Consequências da Guerra no Setor Agrícola
A guerra no Oriente Médio tem gerado grandes preocupações no agronegócio brasileiro, especialmente no que diz respeito ao setor de fertilizantes. O Brasil, que depende fortemente das importações desse insumo, viu os preços dispararem desde o início do conflito. A China, um dos maiores fornecedores de fertilizantes para o país, adotou restrições em suas exportações, o que agrava ainda mais a situação dos produtores rurais.
O Brasil tem uma característica singular: a capacidade de realizar duas colheitas em um único ano. Durante o verão, o país colhe soja, enquanto no inverno a terra é utilizada para o cultivo de milho. Essa vantagem competitiva se deve ao clima tropical, à inovação tecnológica e ao uso intensivo de fertilizantes.
Maciel Silva, diretor-técnico adjunto da Confederação da Agricultura e Pecuária do Brasil (CNA), ressalta que “toda a evolução do ciclo das culturas depende da nutrição oferecida pelos fertilizantes, e no caso do Brasil, 90% deles são importados. O crescimento da agricultura nos últimos 30 anos foi muito acelerado, mas a produção de fertilizantes não acompanhou essa evolução”. Ele também destaca que os fertilizantes utilizados são fontes essenciais de nitrogênio, fósforo e potássio.

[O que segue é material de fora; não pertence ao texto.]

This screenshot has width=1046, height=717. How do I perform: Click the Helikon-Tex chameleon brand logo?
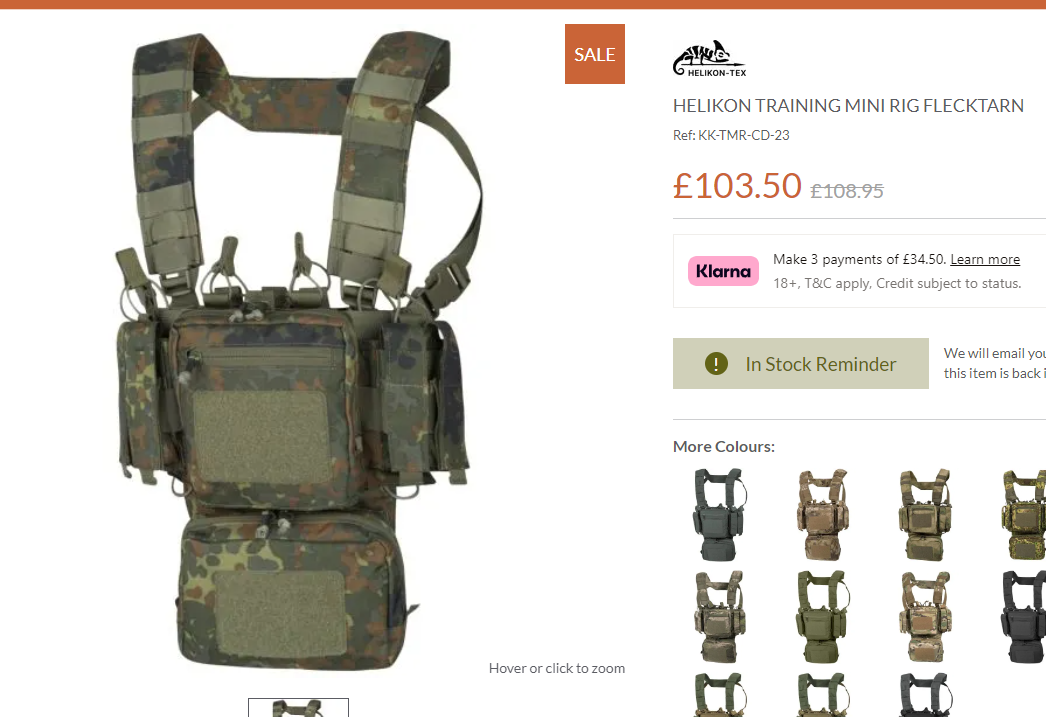709,59
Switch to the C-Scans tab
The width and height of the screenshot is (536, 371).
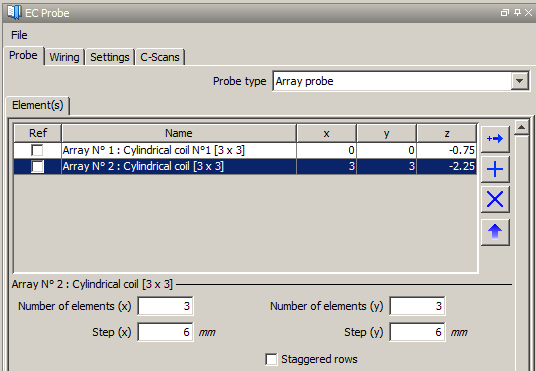pyautogui.click(x=160, y=57)
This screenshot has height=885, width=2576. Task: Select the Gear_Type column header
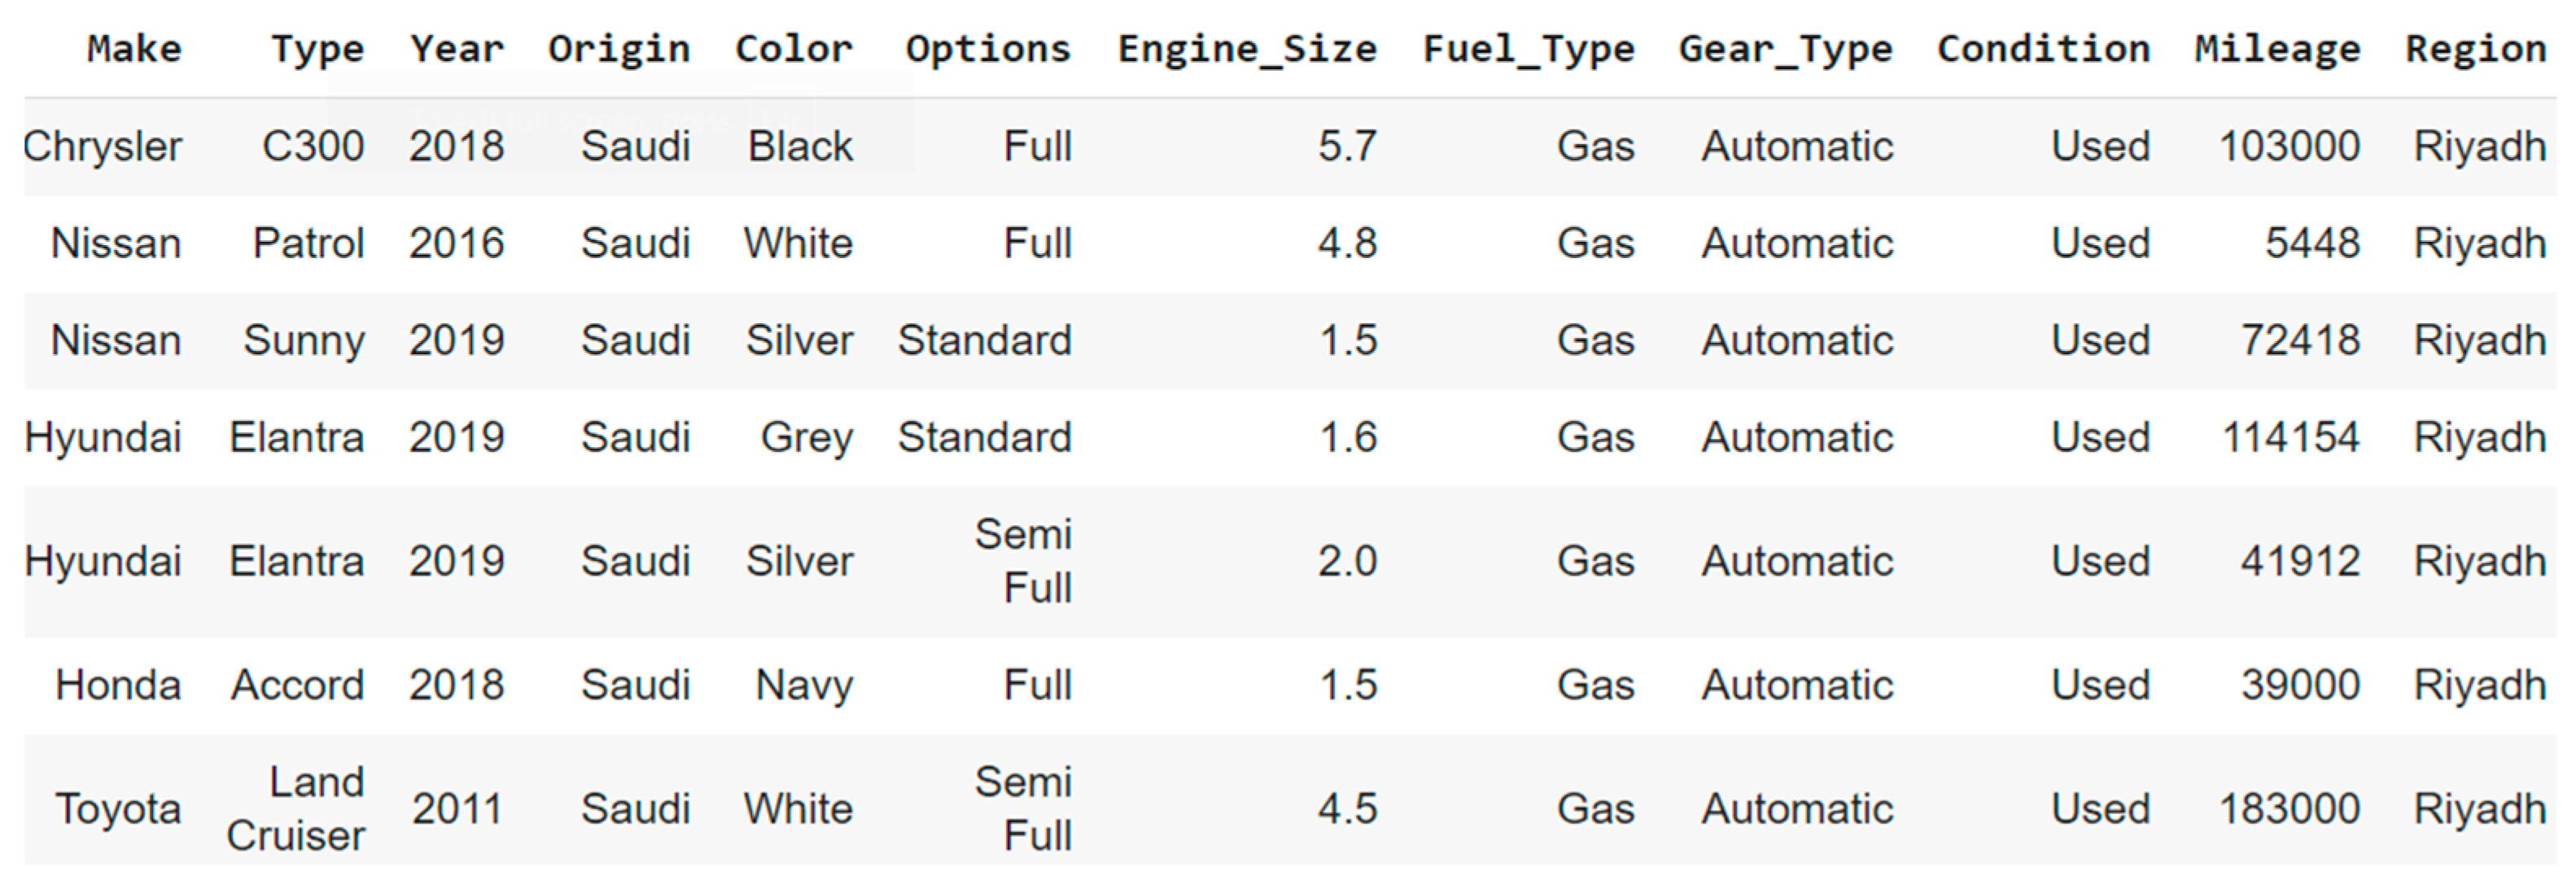click(1785, 49)
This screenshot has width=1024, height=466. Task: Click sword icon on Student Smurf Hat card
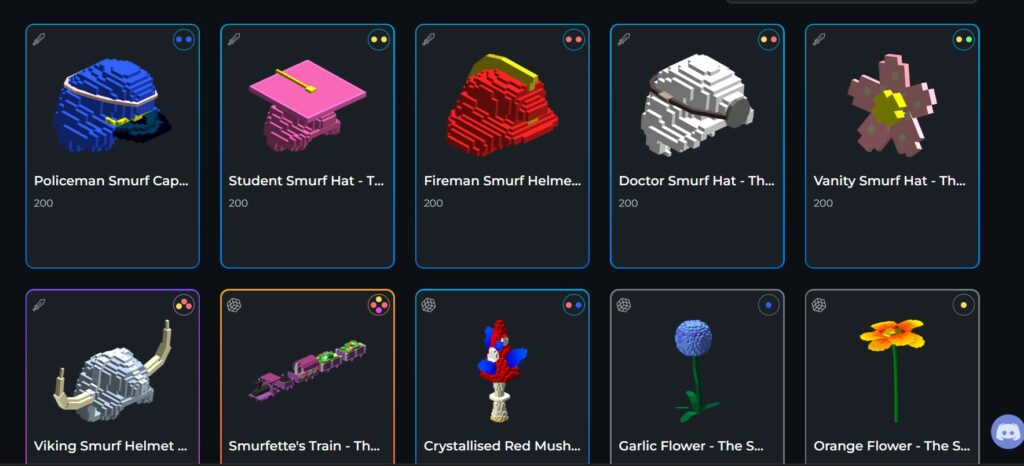point(234,39)
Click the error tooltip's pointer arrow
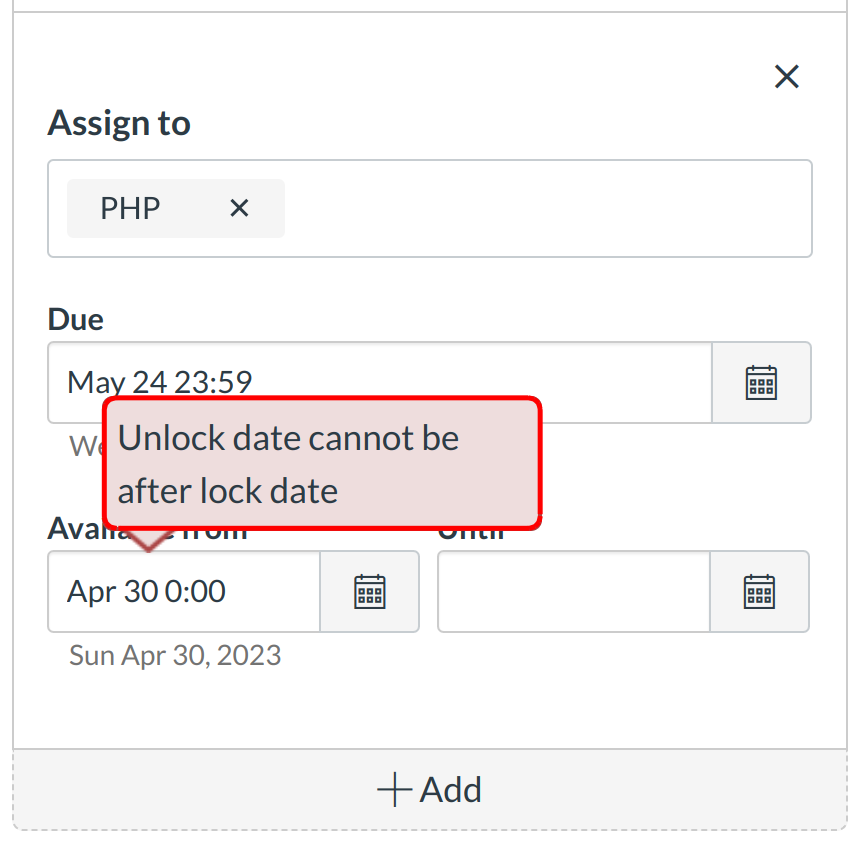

Os fertilizantes, ao contrário dos adubos orgânicos, são produzidos a partir de minerais ou gás natural. Os derivados do gás, conhecidos como fertilizantes nitrogenados, são essenciais para a agricultura. No entanto, com o conflito no Golfo Pérsico, importantes rotas de exportação, como o Estreito de Ormuz, estão comprometidas, dificultando ainda mais a obtenção desses insumos.
Mercado em Alta
Os preços internacionais dos insumos agrícolas reagiram rapidamente ao bloqueio das rotas de exportação. Dados mostram que cerca de 40% do custo de produção no agronegócio brasileiro é atribuído à importação de fertilizantes, o que destaca a vulnerabilidade do setor diante de crises internacionais.
Leandro Gilio, professor do Insper Agro Global, observa que o impacto nos preços finais dos alimentos poderá ser minimizado, contanto que os estoques dos produtores sejam suficientes para atravessar o período de incertezas. “A maior parte da produção atual, especialmente da primeira safra, já foi colhida, e os fertilizantes já foram utilizados. A próxima safra está prevista para ser colhida por volta do meio do ano, mas os produtores que não realizaram suas compras estão vulneráveis ao impacto da guerra. Se a situação se prolongar, o impacto poderá ser significativo”, alerta Gilio.
No estado de Mato Grosso, um dos maiores polos agrícolas do Brasil, um produtor que cultiva milho, soja e algodão decidiu adiar a compra de novos insumos devido ao aumento dos preços. Vicente Bissoni, diretor comercial de uma empresa agrícola, comenta: “Estamos em um momento de pausa, suspensos em qualquer negociação para novos contratos de fertilizantes. Voltamos a utilizar planilhas para reavaliar as contas e entender quais estratégias podemos adotar”.
O cenário atual ressalta a necessidade de uma análise cuidadosa das condições do mercado e a importância de estratégias eficientes para garantir a produção agrícola, mesmo em tempos de crise. O agronegócio brasileiro, que sempre buscou se adaptar e inovar, agora enfrenta um desafio significativo que exige atenção e planejamento.